◆ **Extracted text**:
^^^^

You see the same thing when we talk about communities."(For example,) companies selling software for online portals, basically treat the software as synonymous with the (meaning of a) community. (They see) community (as,) essentially, a software package, (as) a website. But of course in practice, community is a sociological construct. All the software does is, it provides a communications means for a community to potentially use to communicate. But just because people are using the software doesn’t mean they actually form a community.
So what happens is, a lot of the definitions you see of big data are defined, not by big data or the managerial issue, or the concept itself, but rather, they define big data in terms of the product they’re selling, which is software and hardware … I would argue that one of the things that’s derailing the conversation about big data, both within the organization and academia, is a failure to distinguish between essentially the marketing speak of the firms selling the software and the hardware, and the actual underlying problem the software is meant to address (Technology providers) want to define the problem in technological terms.
Important components and attributes of BD
Perspectives
aside, we all agree that data are part of a process that informs theory
development and decision making. We believe that data should be
considered only one part of the BD concept. The perspectives that we
have heard from the marketing scholars whom we interviewed led us to
believe that it could be beneficial to think of BD as a term that
represents a period of time or era, a process, and some new wrinkles
associated with components of that process. In this section, we draw
attention to these components and new wrinkles.
Purpose
A
first critical consideration of BD is the purpose of it. Little says,
‘I’m problem driven’. Lehmann quotes T.S. Eliot, ‘Where is the
information that we have lost in the information’, in making the point
that ‘people may get so obsessed with analyzing the data that they’ll
forget why they are analyzing it, and why they want to know about
particular relationships’. Moe states, ‘Think about what you’re trying
to accomplish’. Duparcq adds, ‘All the new connected platforms in the
world won’t make a difference if they can’t justify their existence by
the value they create. This is no doubt the core challenge’. And
Thompson emphasizes, ‘You need to start with a theory. Theory is what
allows you to frame a meaningful question. If you start looking for
answers, and you don’t know what the question is, you’ve got a problem’.
With more data and richer data available through technologies today, BD
enables the conceptualization of new problems and associated purpose,
or, deeper exploration of pre-existing problems.
Data attributes
Indeed,
it is important to be aware of certain characteristics, or nature, of
the data associated with BD. Yes, there is the attribute of size.
However, the ‘bigness’ of BD is, as Feinberg calls it,
… a moving target. Remember when scanner data came out? That was big data. We were stunned. Like wow, tens of thousands of households and dozens of purchases. And now, you can fit all of that data on anyone’s phone. You may not be able to analyze it on someone’s phone, but you can certainly do it on any PC. It’s kind of a joke by today’s standards.
Lehmann concurs:
When I was in school, I ran a five variable, one-hundred observation regression that took more than a day to run. That was BD at the time. Now, it is considered quite small. As computing power has increased, BD has become bigger. The problem is the same today as it was years ago.

^^^^

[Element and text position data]
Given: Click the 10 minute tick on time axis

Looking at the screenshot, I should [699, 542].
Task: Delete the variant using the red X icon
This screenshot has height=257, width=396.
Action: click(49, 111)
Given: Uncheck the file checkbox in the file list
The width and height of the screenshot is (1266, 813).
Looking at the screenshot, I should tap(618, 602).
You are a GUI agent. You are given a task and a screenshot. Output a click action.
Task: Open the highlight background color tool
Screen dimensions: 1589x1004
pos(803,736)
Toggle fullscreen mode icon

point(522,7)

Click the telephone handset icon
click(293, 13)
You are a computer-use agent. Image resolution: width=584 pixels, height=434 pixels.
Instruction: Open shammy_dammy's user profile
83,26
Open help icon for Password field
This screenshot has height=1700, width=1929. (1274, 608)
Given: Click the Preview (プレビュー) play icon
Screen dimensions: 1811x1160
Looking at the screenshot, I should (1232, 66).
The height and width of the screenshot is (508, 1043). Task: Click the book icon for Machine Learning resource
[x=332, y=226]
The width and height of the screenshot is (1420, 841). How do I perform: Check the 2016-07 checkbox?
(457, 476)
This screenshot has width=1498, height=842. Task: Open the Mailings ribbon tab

^^^^

◆ **Work to do**:
a: Restate the big data excerpt from "Data attributes" to "attribute of size.", substituting "traits" for "characteristics".
b: Continue the big data excerpt from the point where it stops.

◆ **Response list**:
a:
Data attributes
Indeed,
it is important to be aware of certain traits, or nature, of
the data associated with BD. Yes, there is the attribute of size.

b:
Winer agrees as well:
When people first started using the term big data, I kind of laughed a little bit, because big data sets, huge data sets have been around for a long time. If you take a look at the kind of data that, say, telecom companies have on all their customers, or airlines form loyalty programs, banks on their customers, it’s not new. I think what the term tends to be used for is maybe, at least my perception is, the integration of customer databases, which as I said have been around for a while, and other information that they may be able to get about customers through social media, through user generated content, trying to integrate the two. Even though the sort of cyberspace data is not generally at the individual level, it’s usually anonymous, I think that the incremental availability of huge amounts of information that are flowing across the internet is what really people are referring to as big data. So maybe the airline and banking and telecom data were big data, and now we’re in the era of really big data or huge data or something like that. But as I said, I don’t see it being revolutionary, as much as evolutionary.
And, similar to Winer,
Duparcq likes to use a definition if BD that involves database
integration and vast amounts of online data:
The entirety of data that is collected on a singular individual, in a multitude of platforms (online traditional, online mobile, online new, internet capable connected devices, offline stores, offline media & credit card data), connected (all online and offline datasets in one database), correlated, and interpreted from both a single and larger group perspective.
Little
commented, ‘In fact, I had an email from my co-author (of) years ago,
Peter Guadagni, and he said, I think we were using big data’ (n.b., Guadagni and Little’s (1983) seminal paper was based on the analysis of scanner data).
Bradlow provides a more generalized notion of size that considers norms,
One way I think about it, just from most users’ perspective … (and) I don’t want to call this a technical definition, but it’s kind of a technical layman’s definition, is, data that’s bigger than you can open up with standard software. To me, that’s big data. Can I not even open up the file using … Excel, or do I really need Hadoop and massive big data skills even to open up the file? So to me, the technical definition of big data is just, does it require specialized training just to kind of observe and look at the file? Now that’s not what I think most people mean. But to me, that’s my first definition. If I have to call over to my computer science department just to open up the file, that’s big.
Pitt has a similar perspective,
I think it’s data that’s too big to fit into even the largest single database, or, if you want to think of it in simple terms, it’s too big to fit into even the very largest spreadsheet you could find. And I’d also say that it’s probably not analyzable by even the biggest computer in an organization. It probably has to be analyzed on something like clusters of different computers running special applications.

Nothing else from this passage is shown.